━━ Information provided

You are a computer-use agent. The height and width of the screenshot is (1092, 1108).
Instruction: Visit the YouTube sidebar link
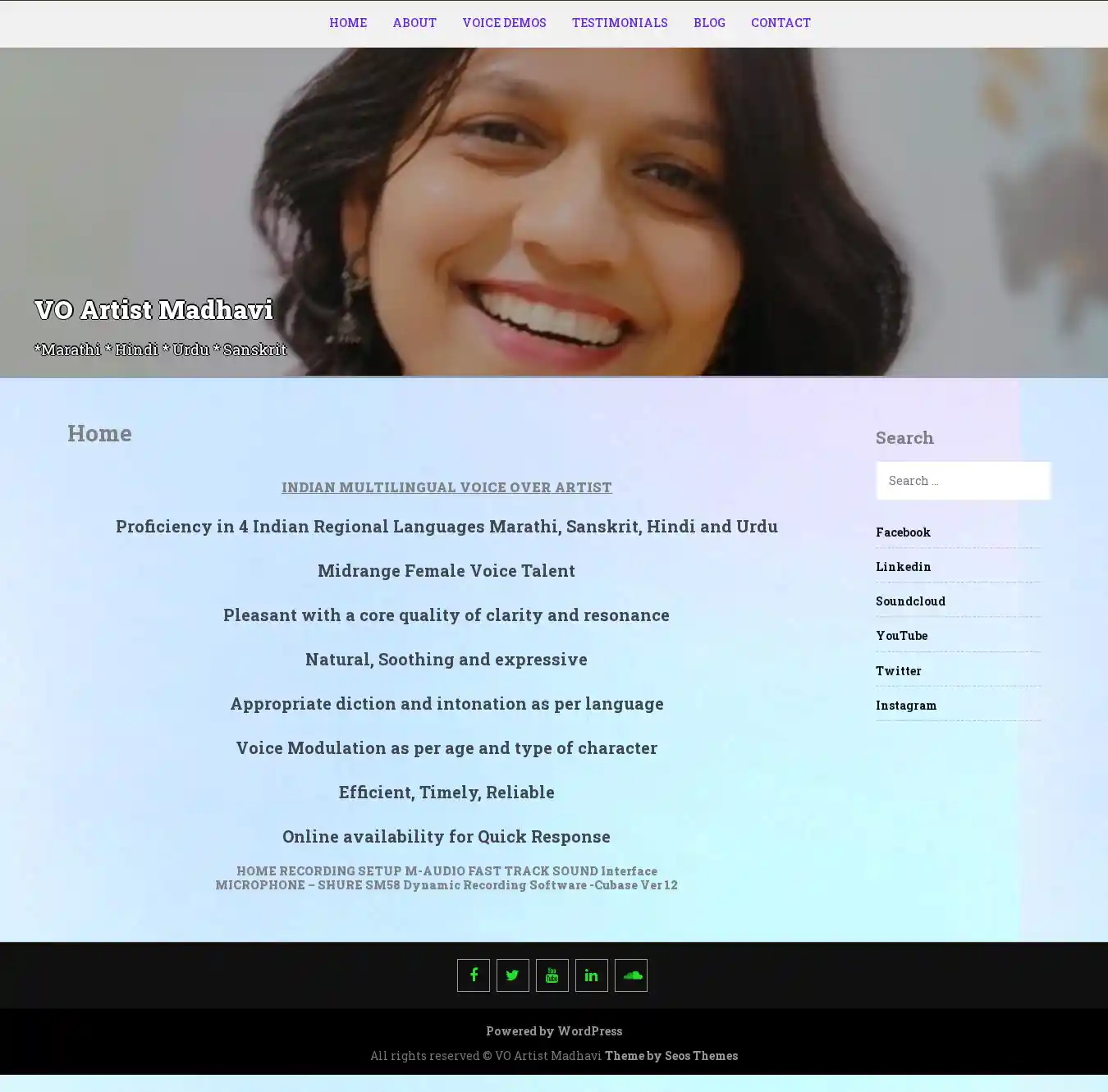(x=901, y=636)
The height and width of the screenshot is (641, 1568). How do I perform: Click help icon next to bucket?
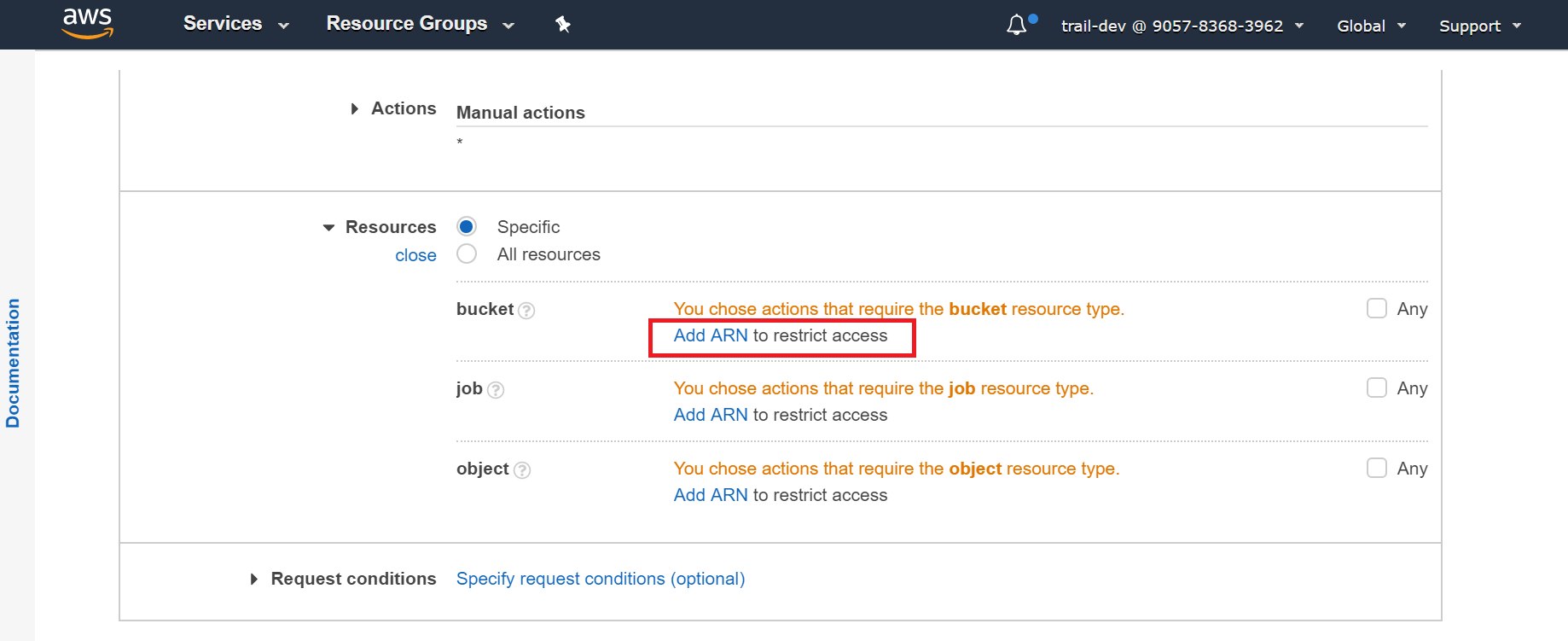click(x=527, y=311)
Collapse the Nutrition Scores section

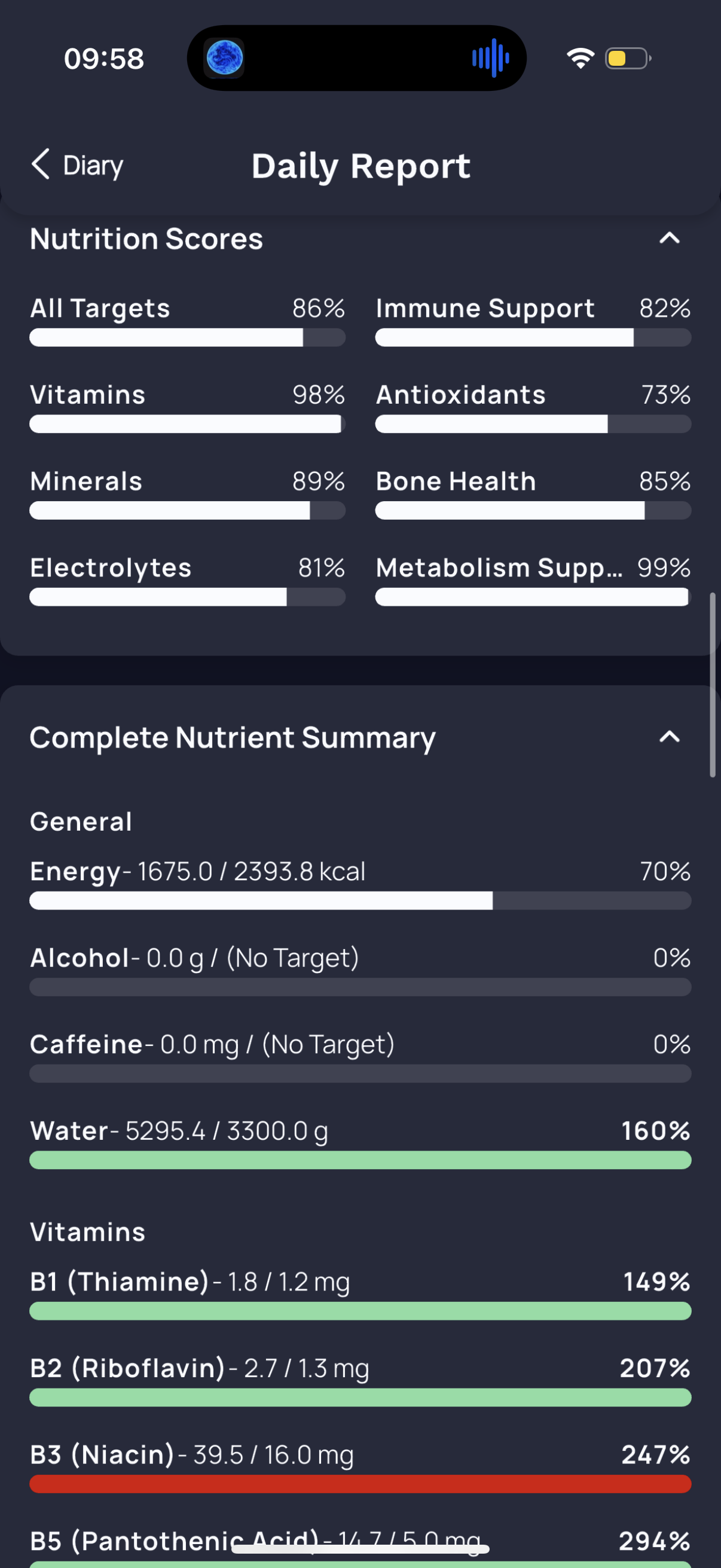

━━━━

== To do ==
Output a precise copy of the entries, leaving the images out.

== Answer box ==
You are a computer-use agent. The height and width of the screenshot is (1092, 1108).
Instruction: Visit the YouTube sidebar link
(x=901, y=636)
The height and width of the screenshot is (641, 1568). How do I perform: Click help icon next to bucket?
click(x=527, y=311)
Collapse the Nutrition Scores section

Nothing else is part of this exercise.